WHAT THE EXERCISE ASKS:
The answer must be every line of the records in which the string "agent" appears.
[EXERCISE DATA — start]
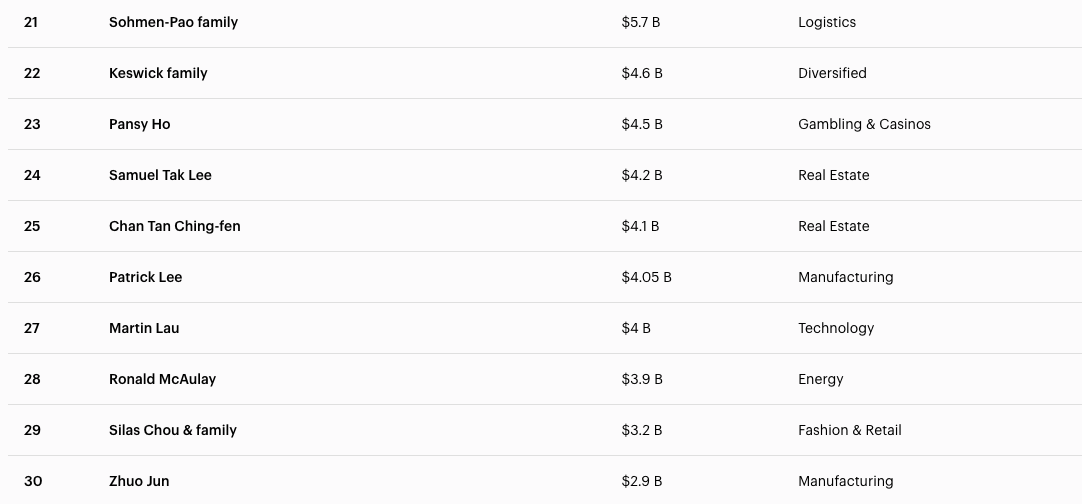Click the Gambling & Casinos industry label

pos(864,124)
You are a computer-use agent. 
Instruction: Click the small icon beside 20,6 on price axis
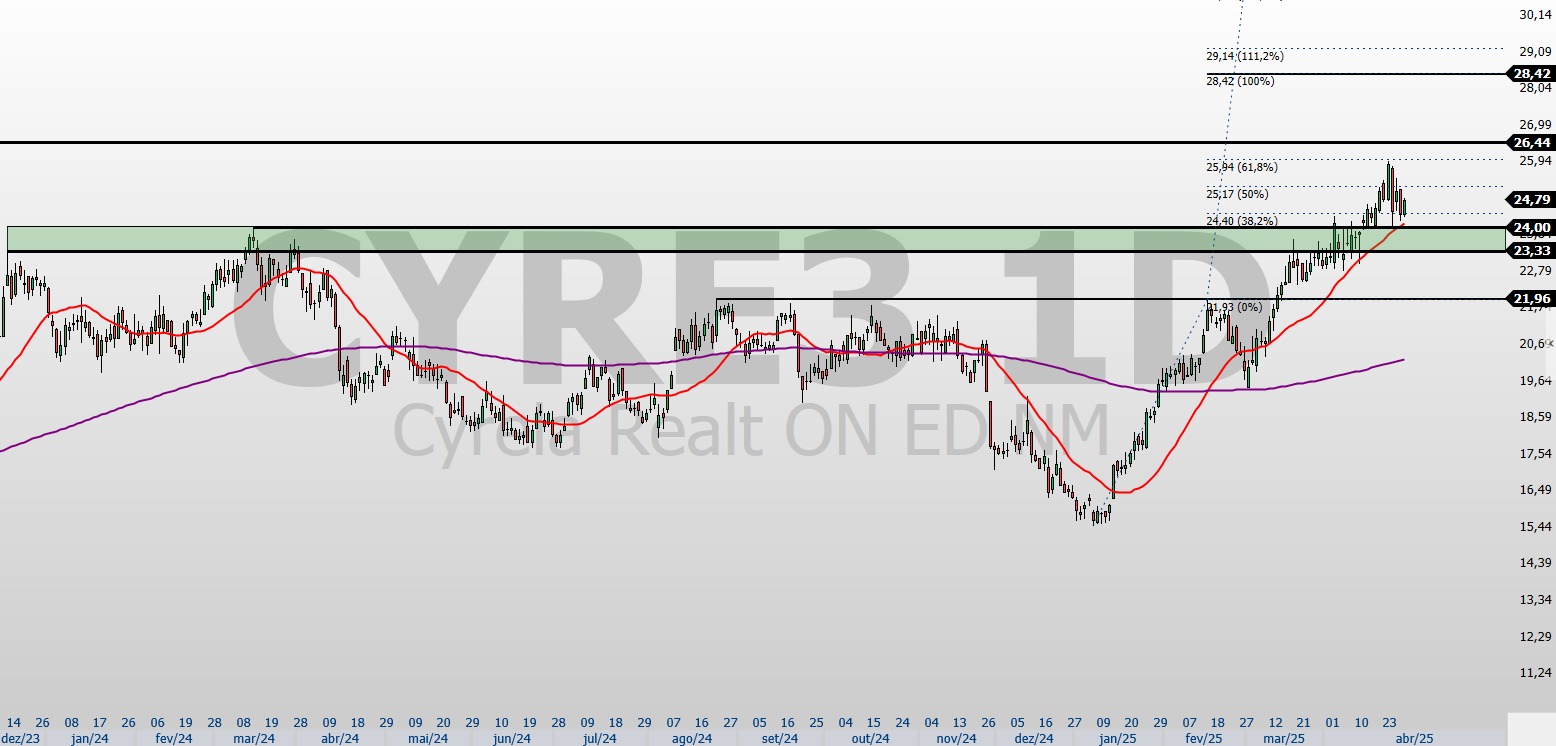point(1550,343)
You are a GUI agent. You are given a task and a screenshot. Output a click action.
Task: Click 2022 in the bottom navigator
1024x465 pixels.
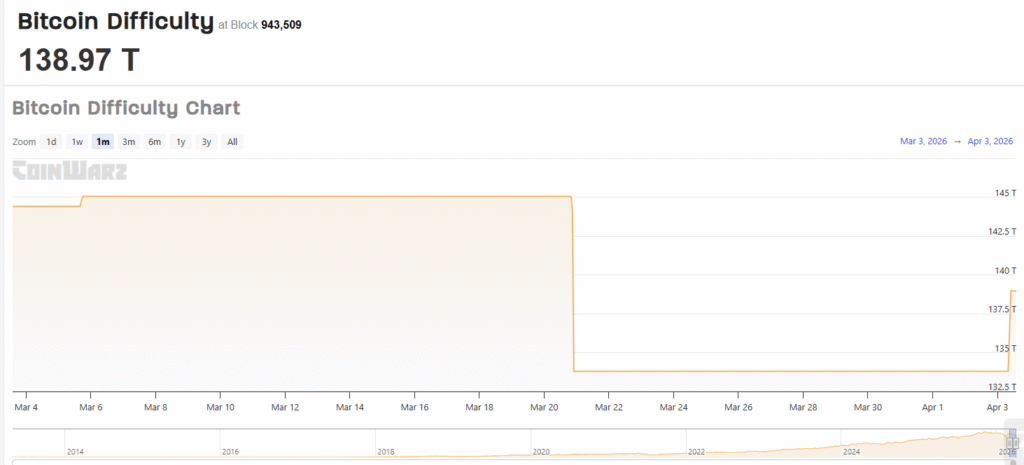[x=697, y=452]
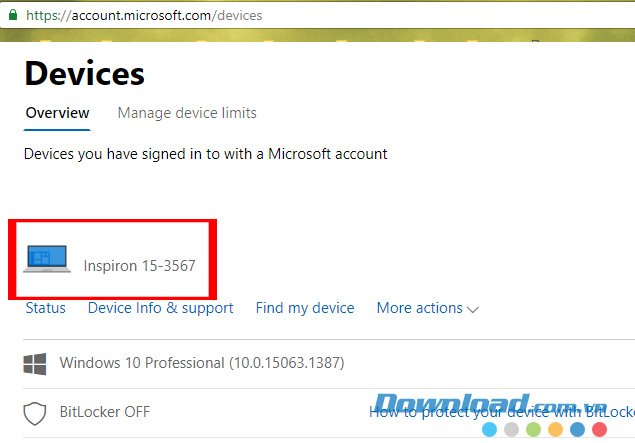Click the BitLocker shield icon
Viewport: 635px width, 443px height.
coord(35,412)
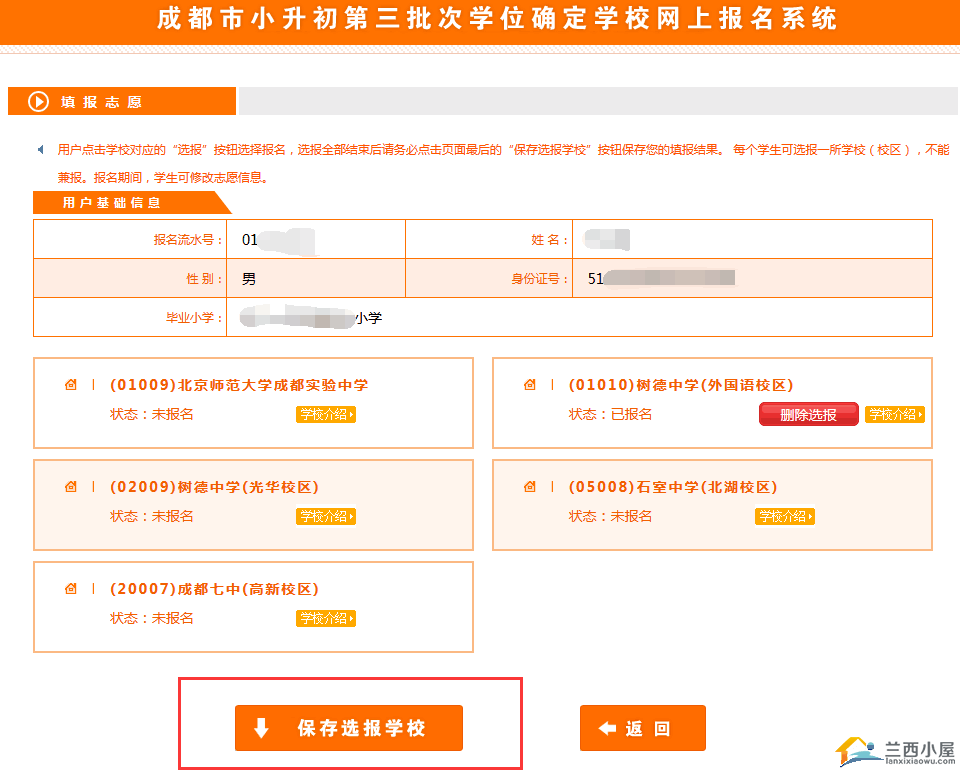The width and height of the screenshot is (960, 773).
Task: Click the corner image at bottom right
Action: tap(894, 754)
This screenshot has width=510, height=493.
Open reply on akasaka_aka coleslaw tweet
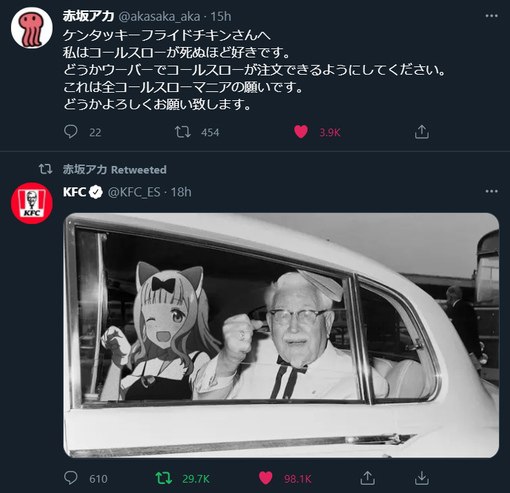(x=71, y=132)
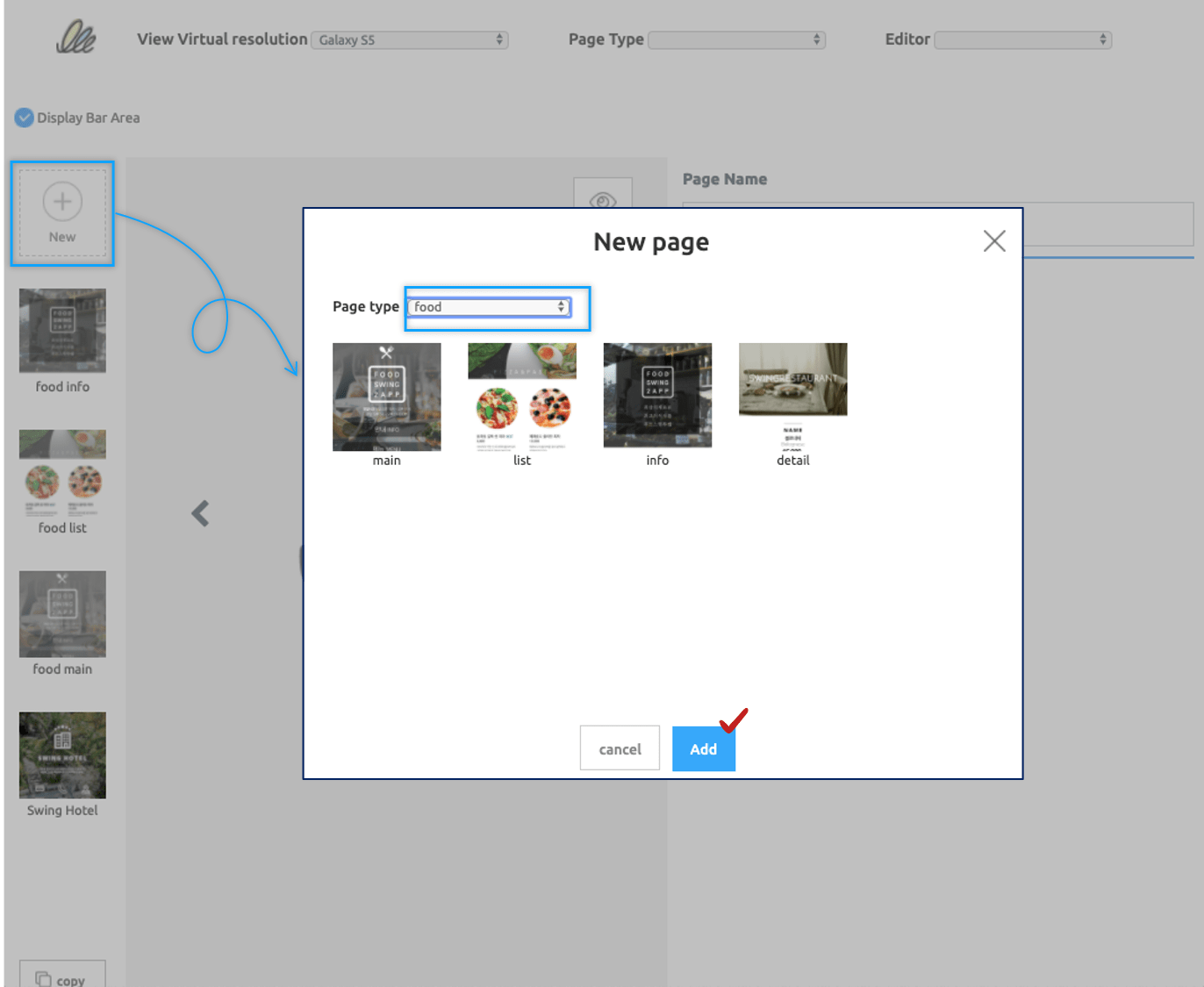Click the New page plus icon
The image size is (1204, 987).
(62, 202)
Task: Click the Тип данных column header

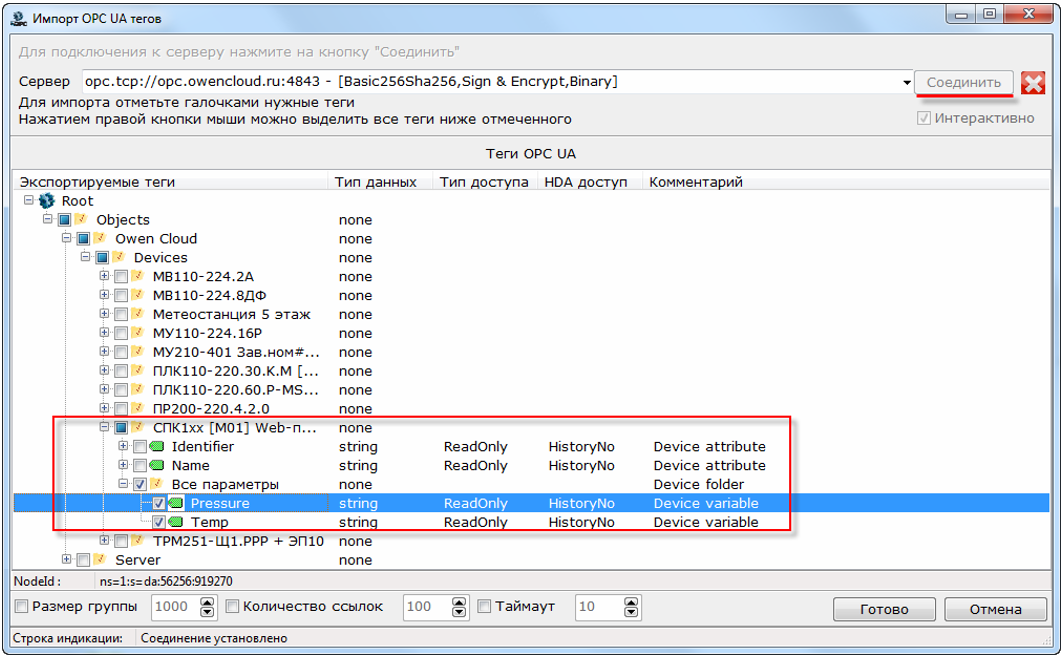Action: tap(375, 182)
[EXERCISE DATA — finish]
REPLY TO THE TASK:
You are a computer-use agent. 
You are a GUI agent. You are given a task and a screenshot. Output a click action.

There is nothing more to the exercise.